Fritz Hirsch (21 April 1871 – 18 July 1938) was a German art historian, architect, and pioneer of state-sponsored historical preservation.

==Early life==
Fritz Hirsh was born on 21 April 1871 in Konstanz, in the German Empire, to parents of Jewish descent.

==Education==
Hirsch graduated from a Konstanz gymnasium in 1889 and then began studying art and architecture in Karlsruhe and Munich. Also in 1889, while in Karlsruhe, he joined the Karlsruher Burschenschaft Teutonia fraternity.

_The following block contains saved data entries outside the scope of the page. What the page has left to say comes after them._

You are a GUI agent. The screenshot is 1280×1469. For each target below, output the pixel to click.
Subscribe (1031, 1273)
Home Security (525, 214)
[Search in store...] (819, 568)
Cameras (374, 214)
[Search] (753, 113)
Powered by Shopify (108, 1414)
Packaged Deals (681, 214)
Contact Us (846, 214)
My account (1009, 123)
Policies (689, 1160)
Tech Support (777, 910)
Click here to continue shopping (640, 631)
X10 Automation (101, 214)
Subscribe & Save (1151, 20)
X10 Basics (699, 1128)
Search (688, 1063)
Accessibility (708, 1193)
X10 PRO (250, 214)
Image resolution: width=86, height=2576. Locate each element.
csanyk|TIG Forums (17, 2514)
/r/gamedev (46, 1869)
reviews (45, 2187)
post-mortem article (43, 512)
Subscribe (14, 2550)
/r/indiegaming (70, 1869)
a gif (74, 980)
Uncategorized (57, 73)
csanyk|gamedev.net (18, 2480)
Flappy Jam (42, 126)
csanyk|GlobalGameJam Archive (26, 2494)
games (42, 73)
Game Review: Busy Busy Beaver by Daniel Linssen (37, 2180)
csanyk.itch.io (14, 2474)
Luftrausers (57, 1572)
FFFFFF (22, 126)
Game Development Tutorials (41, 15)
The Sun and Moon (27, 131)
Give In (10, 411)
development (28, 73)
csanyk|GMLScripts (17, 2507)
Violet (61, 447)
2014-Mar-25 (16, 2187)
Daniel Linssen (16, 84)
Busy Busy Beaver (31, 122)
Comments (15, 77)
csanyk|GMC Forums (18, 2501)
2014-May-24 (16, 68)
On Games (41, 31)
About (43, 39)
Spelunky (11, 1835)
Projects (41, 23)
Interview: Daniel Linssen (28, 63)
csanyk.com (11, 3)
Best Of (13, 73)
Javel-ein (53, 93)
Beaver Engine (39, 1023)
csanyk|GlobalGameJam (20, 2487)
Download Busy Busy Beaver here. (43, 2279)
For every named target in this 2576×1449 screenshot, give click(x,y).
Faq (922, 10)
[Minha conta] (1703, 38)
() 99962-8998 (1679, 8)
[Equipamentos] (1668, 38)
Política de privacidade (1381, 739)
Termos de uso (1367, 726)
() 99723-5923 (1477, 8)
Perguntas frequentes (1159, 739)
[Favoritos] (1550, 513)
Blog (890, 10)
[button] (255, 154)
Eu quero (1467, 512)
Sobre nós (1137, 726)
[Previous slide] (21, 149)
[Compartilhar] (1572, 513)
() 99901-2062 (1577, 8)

From 1895, he worked as an apprentice architect at the inspection offices of the Konstanz and Heidelberg districts. He received his doctorate in 1897 while in Heidelberg with a thesis on the Baroque sculptor Hans Morinck. In the same year, he took a teaching position at an architecture school in Lübeck.

==Career==
In 1900, Hirsch became an assessor specializing in architecture for the government Heidelberg. Five years later, he was the district inspector for Bruchsal. From 1900 to 1909, he directed a restoration of Schloss Bruchsal and the nearby St. Peter's Church, a groundbreaking landmark in the field of historical preservation. In particular, Hirsch emphasized before anything else the value of accurate sources and documentation.

Hirsch was dismissed from all his positions in 1933 by the anti-Semitic Law for the Restoration of the Professional Civil Service.

==Honors==
Hirsch was named an honorary citizen of the city of Schwetzingen and an honorary senator at the University of Freiburg.